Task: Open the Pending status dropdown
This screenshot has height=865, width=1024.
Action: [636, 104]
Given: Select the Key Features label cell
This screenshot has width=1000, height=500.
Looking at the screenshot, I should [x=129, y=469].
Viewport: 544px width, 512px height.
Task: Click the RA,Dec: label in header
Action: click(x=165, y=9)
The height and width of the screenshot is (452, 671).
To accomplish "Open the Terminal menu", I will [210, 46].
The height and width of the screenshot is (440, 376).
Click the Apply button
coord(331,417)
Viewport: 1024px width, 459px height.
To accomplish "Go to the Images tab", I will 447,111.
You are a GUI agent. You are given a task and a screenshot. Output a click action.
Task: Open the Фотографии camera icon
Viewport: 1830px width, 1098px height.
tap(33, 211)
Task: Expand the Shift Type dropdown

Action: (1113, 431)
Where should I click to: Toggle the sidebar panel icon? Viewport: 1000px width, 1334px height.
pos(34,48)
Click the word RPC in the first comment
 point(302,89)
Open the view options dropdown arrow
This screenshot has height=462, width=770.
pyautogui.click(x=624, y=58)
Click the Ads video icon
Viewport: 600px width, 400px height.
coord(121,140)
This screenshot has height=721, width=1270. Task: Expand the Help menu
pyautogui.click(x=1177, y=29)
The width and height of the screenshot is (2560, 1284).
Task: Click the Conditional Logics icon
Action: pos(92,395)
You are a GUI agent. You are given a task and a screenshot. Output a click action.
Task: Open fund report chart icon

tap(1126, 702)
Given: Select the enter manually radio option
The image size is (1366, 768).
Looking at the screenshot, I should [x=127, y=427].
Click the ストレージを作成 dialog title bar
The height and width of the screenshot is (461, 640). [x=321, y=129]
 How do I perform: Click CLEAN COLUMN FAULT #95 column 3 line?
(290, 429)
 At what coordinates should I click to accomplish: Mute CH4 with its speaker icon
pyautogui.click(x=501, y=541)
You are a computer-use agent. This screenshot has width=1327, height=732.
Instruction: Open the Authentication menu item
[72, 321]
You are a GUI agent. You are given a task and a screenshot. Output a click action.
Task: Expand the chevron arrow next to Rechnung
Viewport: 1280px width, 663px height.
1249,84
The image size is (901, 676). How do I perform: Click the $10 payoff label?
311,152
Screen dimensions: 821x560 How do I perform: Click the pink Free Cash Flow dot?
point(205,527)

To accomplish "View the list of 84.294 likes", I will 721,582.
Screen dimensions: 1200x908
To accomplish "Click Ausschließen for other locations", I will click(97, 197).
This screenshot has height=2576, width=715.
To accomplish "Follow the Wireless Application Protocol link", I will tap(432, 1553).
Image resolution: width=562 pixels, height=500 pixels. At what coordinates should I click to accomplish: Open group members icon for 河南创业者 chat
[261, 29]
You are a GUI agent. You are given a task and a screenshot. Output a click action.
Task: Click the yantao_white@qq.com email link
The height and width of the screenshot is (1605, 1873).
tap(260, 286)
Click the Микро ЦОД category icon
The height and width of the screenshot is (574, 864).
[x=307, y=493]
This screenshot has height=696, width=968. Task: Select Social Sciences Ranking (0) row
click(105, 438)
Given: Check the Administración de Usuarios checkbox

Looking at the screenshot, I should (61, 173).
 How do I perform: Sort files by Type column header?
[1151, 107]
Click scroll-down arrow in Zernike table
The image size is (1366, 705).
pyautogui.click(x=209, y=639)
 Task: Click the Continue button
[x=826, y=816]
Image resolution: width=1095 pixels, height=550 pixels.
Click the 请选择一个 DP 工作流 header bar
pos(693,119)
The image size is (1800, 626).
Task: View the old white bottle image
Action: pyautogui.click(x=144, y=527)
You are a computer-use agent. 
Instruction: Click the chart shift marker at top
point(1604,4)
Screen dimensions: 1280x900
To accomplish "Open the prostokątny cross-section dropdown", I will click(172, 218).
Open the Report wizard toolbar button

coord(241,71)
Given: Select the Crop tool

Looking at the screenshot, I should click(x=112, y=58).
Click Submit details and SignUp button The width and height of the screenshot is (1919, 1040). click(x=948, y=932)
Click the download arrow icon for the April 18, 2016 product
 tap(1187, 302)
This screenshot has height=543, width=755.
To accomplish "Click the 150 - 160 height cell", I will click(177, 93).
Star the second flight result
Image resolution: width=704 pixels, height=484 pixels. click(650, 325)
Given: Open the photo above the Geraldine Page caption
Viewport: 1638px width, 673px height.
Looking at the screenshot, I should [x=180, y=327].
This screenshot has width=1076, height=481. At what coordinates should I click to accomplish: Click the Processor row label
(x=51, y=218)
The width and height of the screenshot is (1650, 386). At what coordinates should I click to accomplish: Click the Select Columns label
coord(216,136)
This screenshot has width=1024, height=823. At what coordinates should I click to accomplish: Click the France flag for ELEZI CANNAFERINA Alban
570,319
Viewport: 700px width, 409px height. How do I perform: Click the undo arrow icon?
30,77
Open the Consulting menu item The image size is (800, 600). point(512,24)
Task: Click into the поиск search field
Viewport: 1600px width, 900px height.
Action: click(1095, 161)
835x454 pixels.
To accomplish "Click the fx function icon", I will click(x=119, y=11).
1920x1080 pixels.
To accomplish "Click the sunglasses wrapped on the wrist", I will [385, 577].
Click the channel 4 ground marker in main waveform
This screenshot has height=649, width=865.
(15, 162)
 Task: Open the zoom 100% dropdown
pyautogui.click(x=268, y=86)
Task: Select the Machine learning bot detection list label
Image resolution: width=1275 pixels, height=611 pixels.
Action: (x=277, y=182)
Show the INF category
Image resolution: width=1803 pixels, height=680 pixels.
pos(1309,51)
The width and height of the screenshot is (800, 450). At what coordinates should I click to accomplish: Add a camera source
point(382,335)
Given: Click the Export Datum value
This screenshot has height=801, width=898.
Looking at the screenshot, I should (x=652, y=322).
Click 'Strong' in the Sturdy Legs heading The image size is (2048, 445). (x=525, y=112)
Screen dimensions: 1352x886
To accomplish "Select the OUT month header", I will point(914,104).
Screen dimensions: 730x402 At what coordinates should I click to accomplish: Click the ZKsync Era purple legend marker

What to do: The expected response is the entire listing, repeated word for word.

Expected answer:
Task: Open the Pending status dropdown
This screenshot has height=865, width=1024.
Action: [636, 104]
Given: Select the Key Features label cell
This screenshot has width=1000, height=500.
Looking at the screenshot, I should [x=129, y=469].
Viewport: 544px width, 512px height.
Task: Click the RA,Dec: label in header
Action: click(x=165, y=9)
The height and width of the screenshot is (452, 671).
To accomplish "Open the Terminal menu", I will [210, 46].
The height and width of the screenshot is (440, 376).
Click the Apply button
coord(331,417)
Viewport: 1024px width, 459px height.
To accomplish "Go to the Images tab", I will 447,111.
You are a GUI agent. You are given a task and a screenshot. Output a click action.
Task: Open the Фотографии camera icon
Viewport: 1830px width, 1098px height.
tap(33, 211)
Task: Expand the Shift Type dropdown

Action: (1113, 431)
Where should I click to: Toggle the sidebar panel icon? Viewport: 1000px width, 1334px height.
pos(34,48)
Click the word RPC in the first comment
 point(302,89)
Open the view options dropdown arrow
This screenshot has height=462, width=770.
pyautogui.click(x=624, y=58)
Click the Ads video icon
Viewport: 600px width, 400px height.
coord(121,140)
This screenshot has height=721, width=1270. Task: Expand the Help menu
pyautogui.click(x=1177, y=29)
The width and height of the screenshot is (2560, 1284).
Task: Click the Conditional Logics icon
Action: pos(92,395)
You are a GUI agent. You are given a task and a screenshot. Output a click action.
Task: Open fund report chart icon

tap(1126, 702)
Given: Select the enter manually radio option
The image size is (1366, 768).
Looking at the screenshot, I should [x=127, y=427].
Click the ストレージを作成 dialog title bar
The height and width of the screenshot is (461, 640). [x=321, y=129]
 How do I perform: Click CLEAN COLUMN FAULT #95 column 3 line?
(290, 429)
 At what coordinates should I click to accomplish: Mute CH4 with its speaker icon
pyautogui.click(x=501, y=541)
You are a computer-use agent. This screenshot has width=1327, height=732.
Instruction: Open the Authentication menu item
[72, 321]
You are a GUI agent. You are given a task and a screenshot. Output a click action.
Task: Expand the chevron arrow next to Rechnung
Viewport: 1280px width, 663px height.
1249,84
The image size is (901, 676). How do I perform: Click the $10 payoff label?
311,152
Screen dimensions: 821x560 How do I perform: Click the pink Free Cash Flow dot?
point(205,527)

To accomplish "View the list of 84.294 likes", I will 721,582.
Screen dimensions: 1200x908
To accomplish "Click Ausschließen for other locations", I will click(97, 197).
This screenshot has height=2576, width=715.
To accomplish "Follow the Wireless Application Protocol link", I will tap(432, 1553).
Image resolution: width=562 pixels, height=500 pixels. At what coordinates should I click to accomplish: Open group members icon for 河南创业者 chat
[261, 29]
You are a GUI agent. You are given a task and a screenshot. Output a click action.
Task: Click the yantao_white@qq.com email link
The height and width of the screenshot is (1605, 1873).
tap(260, 286)
Click the Микро ЦОД category icon
The height and width of the screenshot is (574, 864).
[x=307, y=493]
This screenshot has height=696, width=968. Task: Select Social Sciences Ranking (0) row
click(105, 438)
Given: Check the Administración de Usuarios checkbox

Looking at the screenshot, I should (61, 173).
 How do I perform: Sort files by Type column header?
[1151, 107]
Click scroll-down arrow in Zernike table
The image size is (1366, 705).
pyautogui.click(x=209, y=639)
 Task: Click the Continue button
[x=826, y=816]
Image resolution: width=1095 pixels, height=550 pixels.
Click the 请选择一个 DP 工作流 header bar
pos(693,119)
The image size is (1800, 626).
Task: View the old white bottle image
Action: pyautogui.click(x=144, y=527)
You are a computer-use agent. 
Instruction: Click the chart shift marker at top
point(1604,4)
Screen dimensions: 1280x900
To accomplish "Open the prostokątny cross-section dropdown", I will click(172, 218).
Open the Report wizard toolbar button

coord(241,71)
Given: Select the Crop tool

Looking at the screenshot, I should click(x=112, y=58).
Click Submit details and SignUp button The width and height of the screenshot is (1919, 1040). click(x=948, y=932)
Click the download arrow icon for the April 18, 2016 product
 tap(1187, 302)
This screenshot has height=543, width=755.
To accomplish "Click the 150 - 160 height cell", I will click(177, 93).
Star the second flight result
Image resolution: width=704 pixels, height=484 pixels. click(650, 325)
Given: Open the photo above the Geraldine Page caption
Viewport: 1638px width, 673px height.
Looking at the screenshot, I should [x=180, y=327].
This screenshot has width=1076, height=481. At what coordinates should I click to accomplish: Click the Processor row label
(x=51, y=218)
The width and height of the screenshot is (1650, 386). At what coordinates should I click to accomplish: Click the Select Columns label
coord(216,136)
This screenshot has width=1024, height=823. At what coordinates should I click to accomplish: Click the France flag for ELEZI CANNAFERINA Alban
570,319
Viewport: 700px width, 409px height. How do I perform: Click the undo arrow icon?
30,77
Open the Consulting menu item The image size is (800, 600). point(512,24)
Task: Click into the поиск search field
Viewport: 1600px width, 900px height.
Action: click(1095, 161)
835x454 pixels.
To accomplish "Click the fx function icon", I will click(x=119, y=11).
1920x1080 pixels.
To accomplish "Click the sunglasses wrapped on the wrist", I will [385, 577].
Click the channel 4 ground marker in main waveform
This screenshot has height=649, width=865.
(15, 162)
 Task: Open the zoom 100% dropdown
pyautogui.click(x=268, y=86)
Task: Select the Machine learning bot detection list label
Image resolution: width=1275 pixels, height=611 pixels.
Action: (x=277, y=182)
Show the INF category
Image resolution: width=1803 pixels, height=680 pixels.
pos(1309,51)
The width and height of the screenshot is (800, 450). At what coordinates should I click to accomplish: Add a camera source
point(382,335)
Given: Click the Export Datum value
This screenshot has height=801, width=898.
Looking at the screenshot, I should (x=652, y=322).
Click 'Strong' in the Sturdy Legs heading The image size is (2048, 445). (x=525, y=112)
Screen dimensions: 1352x886
To accomplish "Select the OUT month header", I will point(914,104).
Screen dimensions: 730x402 At what coordinates should I click to accomplish: Click the ZKsync Era purple legend marker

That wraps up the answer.